With her brother on one side of her and her sister on the other, Clementine raised her plastic cup in the air and, along with the rest, happily drank her cider.

For the entirety of the night, Clementine and her family crowded around the T.V to watch Dick Clark's Rockin' New Years Eve show. With Brendan coming home from university, the family had kept their disagreements and complaints to themselves-- for the most part-- and came together like the family they never really were, full of smiles and laughter and love. Clementine relished in the warm feeling that bubbled within her and smiled around the lid of her cup.

"Brendan! Now tell me again what your professor said? About the essay you wrote?"

Clementine glanced to the left of her and watched as her father heartily clapped Brendan on the back, his pride radiating from the pearly-white smile he gave.

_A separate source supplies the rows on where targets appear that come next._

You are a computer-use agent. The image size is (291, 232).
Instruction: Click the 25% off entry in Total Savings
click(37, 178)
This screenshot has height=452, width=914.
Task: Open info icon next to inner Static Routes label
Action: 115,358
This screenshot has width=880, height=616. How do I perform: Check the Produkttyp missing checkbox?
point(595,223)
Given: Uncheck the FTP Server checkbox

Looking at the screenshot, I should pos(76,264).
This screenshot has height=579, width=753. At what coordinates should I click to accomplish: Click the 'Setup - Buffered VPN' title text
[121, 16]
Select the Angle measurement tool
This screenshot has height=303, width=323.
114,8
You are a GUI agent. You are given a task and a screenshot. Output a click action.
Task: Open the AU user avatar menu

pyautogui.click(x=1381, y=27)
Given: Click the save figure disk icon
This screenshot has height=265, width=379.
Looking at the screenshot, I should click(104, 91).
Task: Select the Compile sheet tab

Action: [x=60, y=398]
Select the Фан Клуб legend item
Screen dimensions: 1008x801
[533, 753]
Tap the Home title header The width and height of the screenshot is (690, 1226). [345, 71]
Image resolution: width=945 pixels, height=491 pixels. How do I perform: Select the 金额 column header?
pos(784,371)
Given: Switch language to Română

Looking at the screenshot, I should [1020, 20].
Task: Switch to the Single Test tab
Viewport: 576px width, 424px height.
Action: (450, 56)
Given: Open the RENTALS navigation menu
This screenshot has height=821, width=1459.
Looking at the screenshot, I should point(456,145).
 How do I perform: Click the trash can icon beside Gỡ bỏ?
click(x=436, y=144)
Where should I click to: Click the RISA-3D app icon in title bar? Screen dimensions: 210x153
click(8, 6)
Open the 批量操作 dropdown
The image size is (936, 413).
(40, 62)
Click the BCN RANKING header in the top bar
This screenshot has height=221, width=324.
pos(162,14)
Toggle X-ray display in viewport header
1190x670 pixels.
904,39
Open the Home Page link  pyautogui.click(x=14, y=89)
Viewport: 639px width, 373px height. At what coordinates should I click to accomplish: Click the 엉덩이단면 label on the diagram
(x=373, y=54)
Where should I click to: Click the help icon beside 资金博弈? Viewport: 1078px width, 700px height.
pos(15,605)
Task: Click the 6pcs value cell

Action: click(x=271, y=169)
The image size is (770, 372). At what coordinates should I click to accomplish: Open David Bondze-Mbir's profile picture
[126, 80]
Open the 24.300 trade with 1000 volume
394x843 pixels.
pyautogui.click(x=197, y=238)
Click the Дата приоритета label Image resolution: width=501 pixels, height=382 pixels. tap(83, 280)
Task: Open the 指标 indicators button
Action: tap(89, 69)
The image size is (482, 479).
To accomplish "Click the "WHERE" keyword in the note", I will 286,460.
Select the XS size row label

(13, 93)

When Brendan glanced to her, completely annoyed, she returned a half-hearted smile and turned her attention back to the celebration on T.V. She couldn't hear a word.

"Dad, I've told you this story like three times already." 

"Well tell me again!"

"Actually," her mother announced, standing from the leather recliner in which she was sitting. "I think it's time to bring out the Resolution Bowl."

She left the room to retrieve the large glass bowl from the kitchen counter, while her father resumed pestering Brendan about his professor's praise. Brendan told once again how, after reading his astounding essay, the professor agreed that his future was notably looking quite bright. Her father laughed and laughed at this, giddy with the fact that the homosexual disappointment he raised hadn't turned out to be such a disappointment after all.

"That's my son," he bellowed. "That's my boy."

Her very pubescent sister, Ava, scoffed upon hearing this and looked to Clementine with exasperation, the coal-black eyeliner that was crudely drawn around her eyes smudging as she squinted them. Clementine just laughed-- whether with her sister or at her sister, she didn't exactly know-- and dramatically rolled her eyes with her.

Her mother had returned to the living room shortly thereafter. In one hand were five hotel pens from five separate resorts, and in the other was the bowl. She set the bowl on the maroon ottoman with a smile.

"Go ahead," she told them, sitting down once again in the recliner. "Choose."

It was Macy tradition that, every year, the family was to blindly choose a slip of paper from the bowl and write a resolution for that specific person on the back of it. Clementine never minded, not really. Cliche resolutions were always something that kept her mind off her underlying insecurities. For a few days, at least.

Brendan reached into the bowl first, Clementine second, Ava third. Her parents followed, and on the count of 3 they all opened their slips of paper.

Dad was scrawled on her paper in blue pen.

Clementine smiled. She had the perfect resolution. She scrawled it quickly else she forget.